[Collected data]

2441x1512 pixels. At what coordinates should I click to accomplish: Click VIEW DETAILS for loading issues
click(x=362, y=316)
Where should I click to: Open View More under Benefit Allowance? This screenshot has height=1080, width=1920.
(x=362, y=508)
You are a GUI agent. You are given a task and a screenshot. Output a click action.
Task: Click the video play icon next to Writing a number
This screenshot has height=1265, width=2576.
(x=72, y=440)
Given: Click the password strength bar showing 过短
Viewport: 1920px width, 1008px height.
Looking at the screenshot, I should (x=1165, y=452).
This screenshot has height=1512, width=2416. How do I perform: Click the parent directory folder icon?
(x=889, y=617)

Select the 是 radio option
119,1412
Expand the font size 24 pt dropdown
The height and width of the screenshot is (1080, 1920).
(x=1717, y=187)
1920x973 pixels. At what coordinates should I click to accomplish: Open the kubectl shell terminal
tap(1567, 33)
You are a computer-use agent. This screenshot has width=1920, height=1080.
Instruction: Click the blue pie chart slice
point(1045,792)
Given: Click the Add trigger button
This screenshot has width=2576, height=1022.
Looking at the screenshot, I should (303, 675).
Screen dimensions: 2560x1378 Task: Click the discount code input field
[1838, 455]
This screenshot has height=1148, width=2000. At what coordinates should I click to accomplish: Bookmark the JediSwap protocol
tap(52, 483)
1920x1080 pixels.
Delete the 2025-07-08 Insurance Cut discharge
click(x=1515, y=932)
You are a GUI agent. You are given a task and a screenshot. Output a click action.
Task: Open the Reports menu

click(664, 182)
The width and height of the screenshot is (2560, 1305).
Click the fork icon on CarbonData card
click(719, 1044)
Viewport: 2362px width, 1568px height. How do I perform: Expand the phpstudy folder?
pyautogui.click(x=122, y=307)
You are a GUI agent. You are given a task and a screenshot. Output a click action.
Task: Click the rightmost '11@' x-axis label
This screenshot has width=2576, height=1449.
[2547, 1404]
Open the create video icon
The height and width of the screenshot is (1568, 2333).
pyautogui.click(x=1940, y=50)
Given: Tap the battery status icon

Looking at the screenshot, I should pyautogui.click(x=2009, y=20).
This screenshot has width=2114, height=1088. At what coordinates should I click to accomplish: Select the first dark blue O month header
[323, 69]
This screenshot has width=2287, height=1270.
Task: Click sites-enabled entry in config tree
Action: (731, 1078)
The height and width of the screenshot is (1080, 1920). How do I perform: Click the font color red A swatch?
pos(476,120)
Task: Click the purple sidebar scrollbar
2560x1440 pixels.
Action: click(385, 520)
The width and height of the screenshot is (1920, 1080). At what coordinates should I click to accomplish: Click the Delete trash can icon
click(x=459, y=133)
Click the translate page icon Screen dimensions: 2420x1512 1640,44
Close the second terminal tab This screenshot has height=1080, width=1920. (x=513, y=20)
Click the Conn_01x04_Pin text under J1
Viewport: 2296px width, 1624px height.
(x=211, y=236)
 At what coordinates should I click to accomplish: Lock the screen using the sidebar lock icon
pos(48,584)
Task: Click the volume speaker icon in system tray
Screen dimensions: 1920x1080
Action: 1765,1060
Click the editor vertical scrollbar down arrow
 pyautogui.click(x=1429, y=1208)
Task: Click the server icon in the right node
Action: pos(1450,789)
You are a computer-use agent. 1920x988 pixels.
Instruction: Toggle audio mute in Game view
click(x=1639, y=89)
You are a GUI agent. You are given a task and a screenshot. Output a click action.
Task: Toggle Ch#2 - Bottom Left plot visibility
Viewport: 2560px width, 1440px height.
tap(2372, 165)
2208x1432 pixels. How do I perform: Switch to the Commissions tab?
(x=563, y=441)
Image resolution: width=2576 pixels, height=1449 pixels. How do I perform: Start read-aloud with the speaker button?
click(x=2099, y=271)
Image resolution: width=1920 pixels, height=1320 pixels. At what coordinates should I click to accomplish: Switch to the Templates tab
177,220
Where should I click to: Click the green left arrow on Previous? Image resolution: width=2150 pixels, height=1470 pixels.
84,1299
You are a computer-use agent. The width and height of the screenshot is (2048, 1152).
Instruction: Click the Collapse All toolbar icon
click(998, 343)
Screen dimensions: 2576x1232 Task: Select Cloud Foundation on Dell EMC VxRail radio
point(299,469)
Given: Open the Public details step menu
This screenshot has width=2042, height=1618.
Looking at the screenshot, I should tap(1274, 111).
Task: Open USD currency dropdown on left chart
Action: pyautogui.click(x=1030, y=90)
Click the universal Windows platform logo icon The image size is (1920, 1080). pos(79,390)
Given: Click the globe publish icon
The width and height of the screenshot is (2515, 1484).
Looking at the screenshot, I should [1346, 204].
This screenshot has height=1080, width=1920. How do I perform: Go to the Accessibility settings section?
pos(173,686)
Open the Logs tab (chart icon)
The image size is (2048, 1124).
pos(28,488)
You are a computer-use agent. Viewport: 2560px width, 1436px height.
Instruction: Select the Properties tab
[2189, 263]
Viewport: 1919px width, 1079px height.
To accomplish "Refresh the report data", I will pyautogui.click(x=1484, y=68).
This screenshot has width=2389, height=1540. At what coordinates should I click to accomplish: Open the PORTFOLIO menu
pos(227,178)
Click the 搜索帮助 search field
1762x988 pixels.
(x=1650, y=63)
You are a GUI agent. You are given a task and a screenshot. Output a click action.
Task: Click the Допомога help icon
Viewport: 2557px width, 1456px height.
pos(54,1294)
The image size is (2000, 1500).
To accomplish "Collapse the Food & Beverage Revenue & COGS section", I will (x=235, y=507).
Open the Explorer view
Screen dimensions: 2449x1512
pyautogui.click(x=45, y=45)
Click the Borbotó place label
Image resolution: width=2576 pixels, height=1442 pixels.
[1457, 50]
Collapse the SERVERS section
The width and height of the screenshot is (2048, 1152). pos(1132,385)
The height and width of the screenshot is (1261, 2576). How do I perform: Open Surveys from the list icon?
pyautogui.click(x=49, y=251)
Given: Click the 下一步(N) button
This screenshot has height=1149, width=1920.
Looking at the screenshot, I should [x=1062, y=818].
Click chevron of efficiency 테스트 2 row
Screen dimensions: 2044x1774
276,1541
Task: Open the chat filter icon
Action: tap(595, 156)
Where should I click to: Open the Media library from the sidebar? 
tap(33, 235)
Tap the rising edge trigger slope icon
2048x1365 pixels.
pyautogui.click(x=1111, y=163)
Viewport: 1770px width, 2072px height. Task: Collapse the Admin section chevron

- **WHAT THE TASK REQUIRES**: Once you have read the data above, print all of it again exactly.

- **EXERCISE ANSWER**:
2441x1512 pixels. At what coordinates should I click to accomplish: Click VIEW DETAILS for loading issues
click(x=362, y=316)
Where should I click to: Open View More under Benefit Allowance? This screenshot has height=1080, width=1920.
(x=362, y=508)
You are a GUI agent. You are given a task and a screenshot. Output a click action.
Task: Click the video play icon next to Writing a number
This screenshot has height=1265, width=2576.
(x=72, y=440)
Given: Click the password strength bar showing 过短
Viewport: 1920px width, 1008px height.
Looking at the screenshot, I should (x=1165, y=452).
This screenshot has height=1512, width=2416. How do I perform: Click the parent directory folder icon?
(x=889, y=617)

Select the 是 radio option
119,1412
Expand the font size 24 pt dropdown
The height and width of the screenshot is (1080, 1920).
(x=1717, y=187)
1920x973 pixels. At what coordinates should I click to accomplish: Open the kubectl shell terminal
tap(1567, 33)
You are a computer-use agent. This screenshot has width=1920, height=1080.
Instruction: Click the blue pie chart slice
point(1045,792)
Given: Click the Add trigger button
This screenshot has width=2576, height=1022.
Looking at the screenshot, I should (303, 675).
Screen dimensions: 2560x1378 Task: Click the discount code input field
[1838, 455]
This screenshot has height=1148, width=2000. At what coordinates should I click to accomplish: Bookmark the JediSwap protocol
tap(52, 483)
1920x1080 pixels.
Delete the 2025-07-08 Insurance Cut discharge
click(x=1515, y=932)
You are a GUI agent. You are given a task and a screenshot. Output a click action.
Task: Open the Reports menu

click(664, 182)
The width and height of the screenshot is (2560, 1305).
Click the fork icon on CarbonData card
click(719, 1044)
Viewport: 2362px width, 1568px height. How do I perform: Expand the phpstudy folder?
pyautogui.click(x=122, y=307)
You are a GUI agent. You are given a task and a screenshot. Output a click action.
Task: Click the rightmost '11@' x-axis label
This screenshot has width=2576, height=1449.
[2547, 1404]
Open the create video icon
The height and width of the screenshot is (1568, 2333).
pyautogui.click(x=1940, y=50)
Given: Tap the battery status icon

Looking at the screenshot, I should pyautogui.click(x=2009, y=20).
This screenshot has width=2114, height=1088. At what coordinates should I click to accomplish: Select the first dark blue O month header
[323, 69]
This screenshot has width=2287, height=1270.
Task: Click sites-enabled entry in config tree
Action: (731, 1078)
The height and width of the screenshot is (1080, 1920). How do I perform: Click the font color red A swatch?
pos(476,120)
Task: Click the purple sidebar scrollbar
2560x1440 pixels.
Action: click(385, 520)
The width and height of the screenshot is (1920, 1080). At what coordinates should I click to accomplish: Click the Delete trash can icon
click(x=459, y=133)
Click the translate page icon Screen dimensions: 2420x1512 1640,44
Close the second terminal tab This screenshot has height=1080, width=1920. (x=513, y=20)
Click the Conn_01x04_Pin text under J1
Viewport: 2296px width, 1624px height.
(x=211, y=236)
 At what coordinates should I click to accomplish: Lock the screen using the sidebar lock icon
pos(48,584)
Task: Click the volume speaker icon in system tray
Screen dimensions: 1920x1080
Action: 1765,1060
Click the editor vertical scrollbar down arrow
 pyautogui.click(x=1429, y=1208)
Task: Click the server icon in the right node
Action: pos(1450,789)
You are a computer-use agent. 1920x988 pixels.
Instruction: Toggle audio mute in Game view
click(x=1639, y=89)
You are a GUI agent. You are given a task and a screenshot. Output a click action.
Task: Toggle Ch#2 - Bottom Left plot visibility
Viewport: 2560px width, 1440px height.
tap(2372, 165)
2208x1432 pixels. How do I perform: Switch to the Commissions tab?
(x=563, y=441)
Image resolution: width=2576 pixels, height=1449 pixels. How do I perform: Start read-aloud with the speaker button?
click(x=2099, y=271)
Image resolution: width=1920 pixels, height=1320 pixels. At what coordinates should I click to accomplish: Switch to the Templates tab
177,220
Where should I click to: Click the green left arrow on Previous? Image resolution: width=2150 pixels, height=1470 pixels.
84,1299
You are a computer-use agent. The width and height of the screenshot is (2048, 1152).
Instruction: Click the Collapse All toolbar icon
click(998, 343)
Screen dimensions: 2576x1232 Task: Select Cloud Foundation on Dell EMC VxRail radio
point(299,469)
Given: Open the Public details step menu
This screenshot has width=2042, height=1618.
Looking at the screenshot, I should tap(1274, 111).
Task: Open USD currency dropdown on left chart
Action: pyautogui.click(x=1030, y=90)
Click the universal Windows platform logo icon The image size is (1920, 1080). pos(79,390)
Given: Click the globe publish icon
The width and height of the screenshot is (2515, 1484).
Looking at the screenshot, I should [1346, 204].
This screenshot has height=1080, width=1920. How do I perform: Go to the Accessibility settings section?
pos(173,686)
Open the Logs tab (chart icon)
The image size is (2048, 1124).
pos(28,488)
You are a computer-use agent. Viewport: 2560px width, 1436px height.
Instruction: Select the Properties tab
[2189, 263]
Viewport: 1919px width, 1079px height.
To accomplish "Refresh the report data", I will pyautogui.click(x=1484, y=68).
This screenshot has width=2389, height=1540. At what coordinates should I click to accomplish: Open the PORTFOLIO menu
pos(227,178)
Click the 搜索帮助 search field
1762x988 pixels.
(x=1650, y=63)
You are a GUI agent. You are given a task and a screenshot. Output a click action.
Task: Click the Допомога help icon
Viewport: 2557px width, 1456px height.
pos(54,1294)
The image size is (2000, 1500).
To accomplish "Collapse the Food & Beverage Revenue & COGS section", I will (x=235, y=507).
Open the Explorer view
Screen dimensions: 2449x1512
pyautogui.click(x=45, y=45)
Click the Borbotó place label
Image resolution: width=2576 pixels, height=1442 pixels.
[1457, 50]
Collapse the SERVERS section
The width and height of the screenshot is (2048, 1152). pos(1132,385)
The height and width of the screenshot is (1261, 2576). How do I perform: Open Surveys from the list icon?
pyautogui.click(x=49, y=251)
Given: Click the 下一步(N) button
This screenshot has height=1149, width=1920.
Looking at the screenshot, I should [x=1062, y=818].
Click chevron of efficiency 테스트 2 row
Screen dimensions: 2044x1774
276,1541
Task: Open the chat filter icon
Action: tap(595, 156)
Where should I click to: Open the Media library from the sidebar? 
tap(33, 235)
Tap the rising edge trigger slope icon
2048x1365 pixels.
pyautogui.click(x=1111, y=163)
Viewport: 1770px width, 2072px height. Task: Collapse the Admin section chevron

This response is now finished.